● ФРАГМЕНТ ДОКУМЕНТА
# # #

То есть свидание состоялось в промежутке между двумя турецко-египетскими войнами. Во время первой турецко-египетской войны армия Мухаммеда Али разбила турок, которым не оставалось ничего, кроме как попросить военной помощи у России, и на Босфоре даже высадился русский десант. Но Англия и Франция, не желая усиления русских позиций на Ближнем Востоке, прислали свои военные эскадры и вынудили Мухаммеда Али подписать мир. По мирному договору Египет оставался в составе Турции, но получал широкую автономию и новые земли.

В лабиринт этих геополитических сплетений и был втянут 27-летний Пётр Чихачёв, что свидетельствует о высочайшем доверии к его способностям. Чихачев вернулся на родину с отличной характеристикой и в чине коллежского асессора, а по-военному, майора.

И вдруг ни с того, ни с сего в 1838 году Чихачёв оставляет службу и погружается в науку. Опять университеты, курсы, лекции и т. п. Вскоре он вообще покидает Россию и переселяется во Флоренцию. Теперь он эмигрант, публикующий свои научные труды исключительно в западных журналах. В Европе этому никто не удивлялся: как просвещённый человек может жить в николаевской России, для Европы всегда было загадкой. Однако трудно поверить, что сотрудника МИД, посвящённого в государственные секреты, в николаевскую эпоху могли освободить от службы и просто так отпустить за рубеж. Как будет видно из дальнейшего, контакты Чихачёва с МИД тайно продолжались. Поэтому период с 1839 по 1856 годы в жизни Петра Чихачёва можно назвать «мнимой эмиграцией».

С 1839 по 1841 годы у него вышло много работ, принесших ему известность. А в конце 1841 Корпус горных инженеров России приглашает его для изучения Алтая и Западного Саяна. Но даже несложное сопоставление внешней и фактической сторон данного мероприятия проливает некоторый свет на действительный статус Чихачёва.

С внешней стороны всё выглядело так, как будто известный на Западе русский натуралист, живший за пределами России, был приглашён для изучения ряда горных районов Южной Сибири. Действительно, завершив путешествие, Чихачёв вернулся в Париж с большой коллекцией минералов и данными для составления карты тех мест, где он побывал. В 1845 году в Париже вышел его фундаментальный труд, посвященный Алтаю и Саянам (он до сих пор на русский переведён не целиком).

# # #

Данные о нахождении видимых целей
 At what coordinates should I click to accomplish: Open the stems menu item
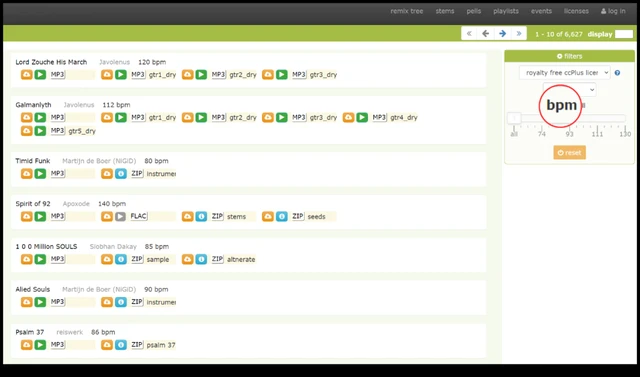(x=445, y=11)
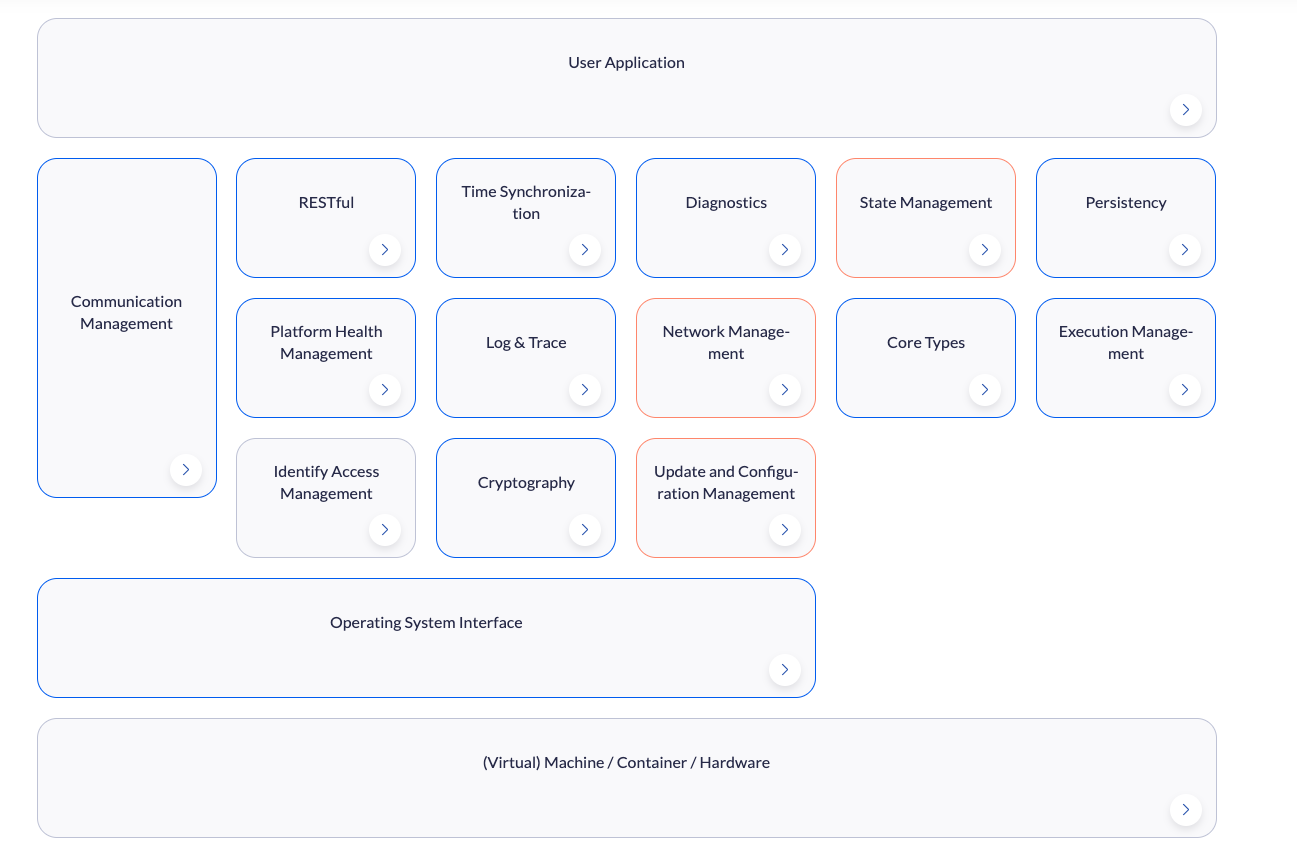Click the chevron arrow on RESTful card
This screenshot has width=1297, height=847.
click(385, 250)
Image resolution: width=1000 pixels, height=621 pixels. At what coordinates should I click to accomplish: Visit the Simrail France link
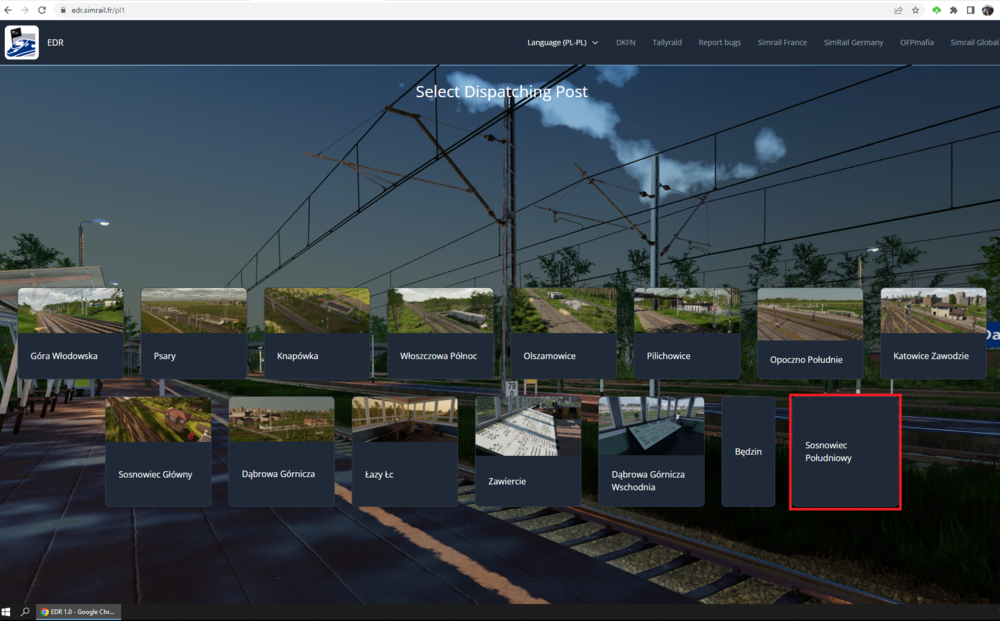click(x=782, y=43)
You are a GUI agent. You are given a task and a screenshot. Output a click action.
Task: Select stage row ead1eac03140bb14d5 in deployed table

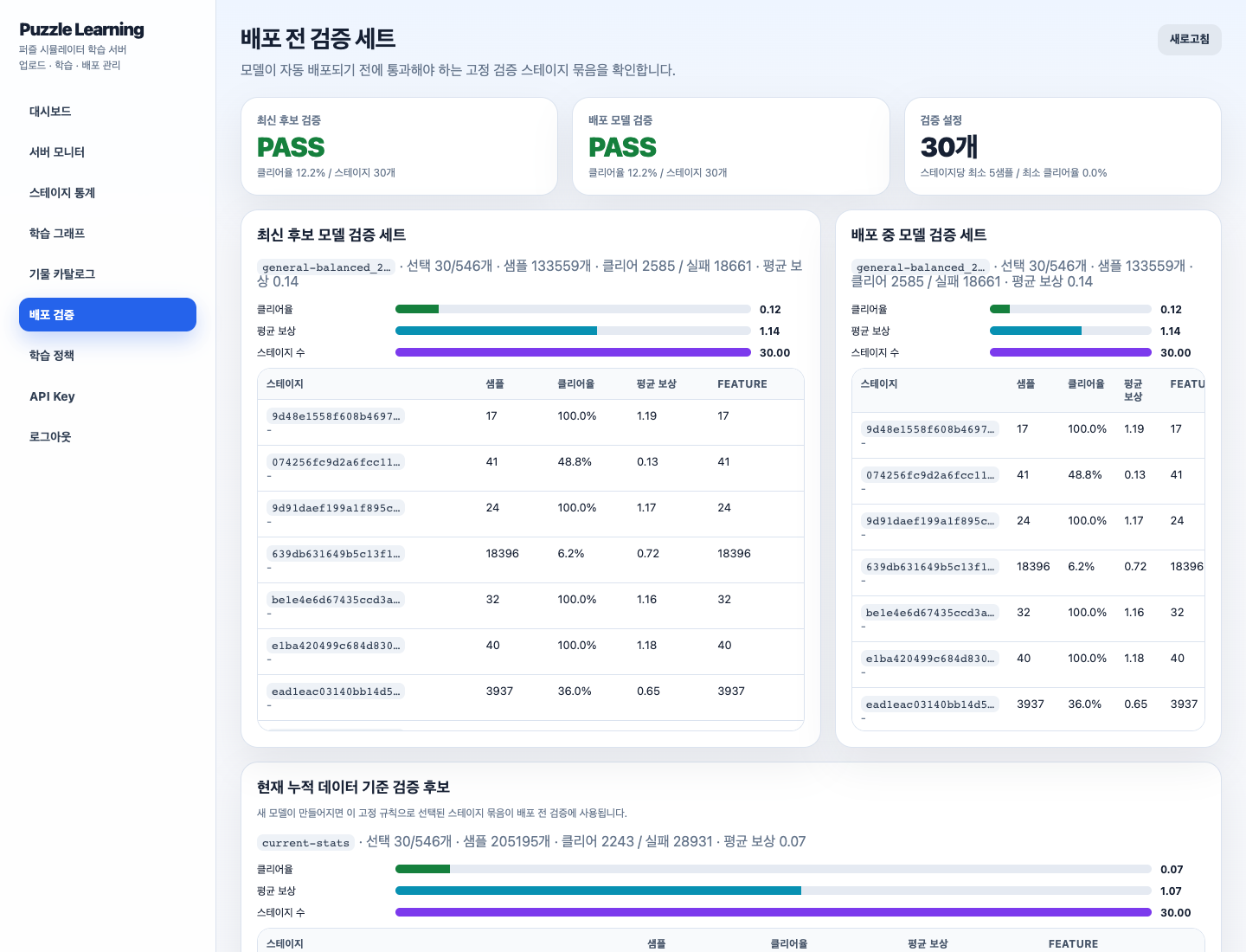[x=1028, y=711]
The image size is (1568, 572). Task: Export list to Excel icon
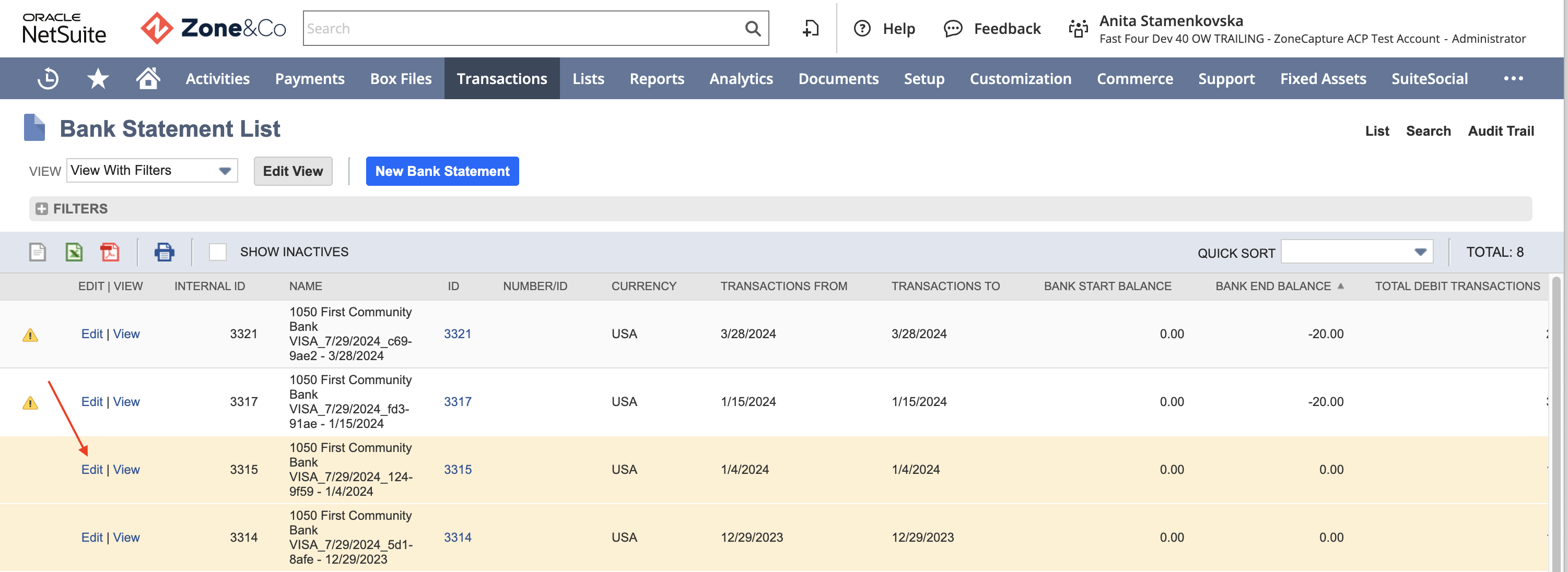tap(74, 252)
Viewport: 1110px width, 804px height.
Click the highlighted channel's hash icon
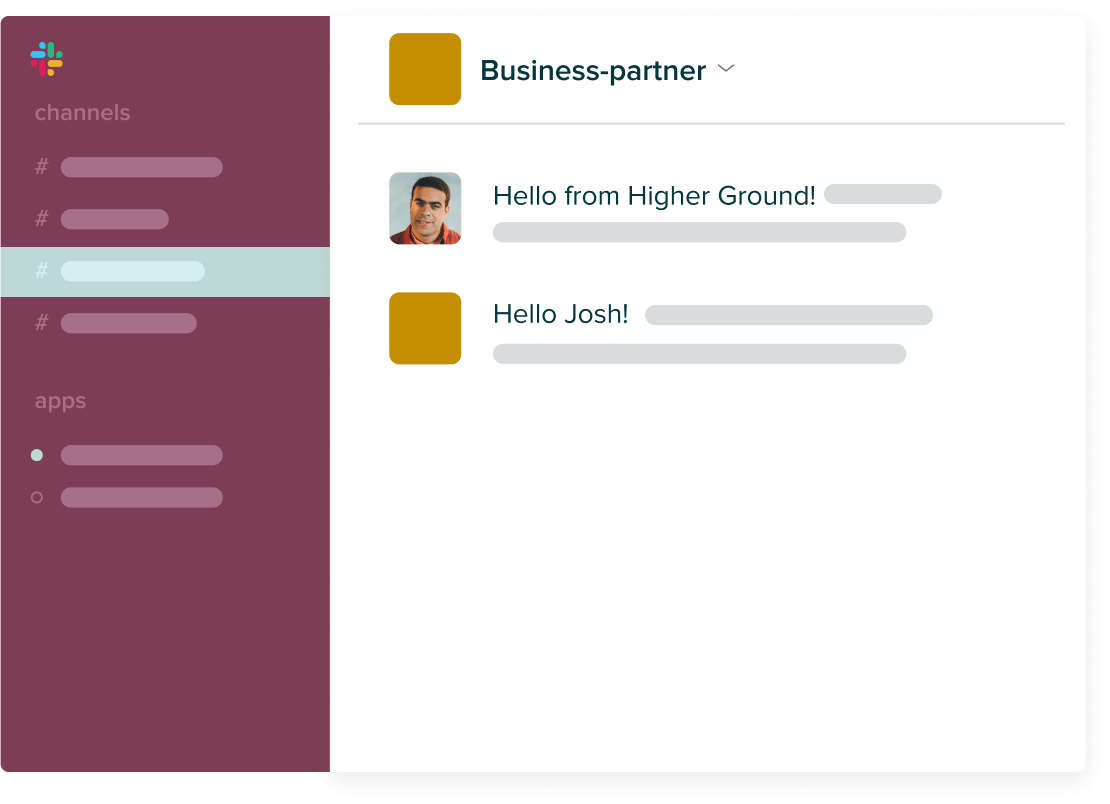point(42,270)
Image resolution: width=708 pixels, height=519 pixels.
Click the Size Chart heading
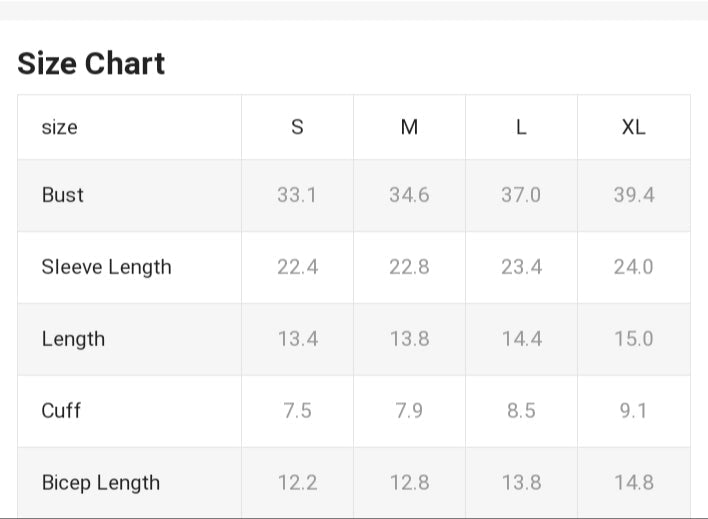pyautogui.click(x=91, y=63)
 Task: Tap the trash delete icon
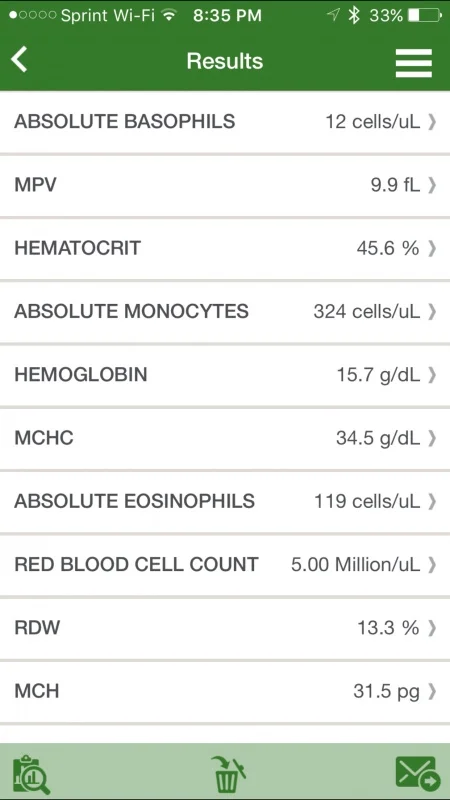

# # #

● ПОСТАВЛЕННАЯ ЗАДАЧА
Продолжите текст о Петре Чихачёве, начав сразу после его последнего предложения.

● РЕЗУЛЬТАТ УПРАЖНЕНИЯ
Но есть и другая информация. Прибыв в Россию, Чихачёв был назначен чиновником для особых поручений при Министерстве финансов, которому подчинялся Корпус горных инженеров, в чине надворного советника 7 класса (подполковник). Ему было поручено особое задание, на выполнение которого из казны было выделено 4 000 рублей серебром (около 200000 долларов на современные деньги).

Для чего был затеян этот маскарад? Что мешало поручить экспедицию, например, Григорию Гельмерсену? Это был весьма авторитетный учёный, в 1829 году сопровождал Александра Гумбольдта в поездке по Уралу, в 1834-м на средства Министерства финансов совершил поездку по Алтаю: прошёл по долине Бии к Телецкому озеру, подробно изучил его бассейн, обследовал ряд речных долин. Наметил общую схему орографического строения Алтая, правильно указав на систему расходящихся хребтов, их общее направление, высшие точки пересечения. Он изучал происхождения ленточных боров, доказал, что Салаирский кряж, Кузнецкий Алатау и смежные горы являются древнейшими (против Алтая) и не составляют систему Алтайских гор. А в 1838 изучал и Восточный Алтай. Почему не поручили ему?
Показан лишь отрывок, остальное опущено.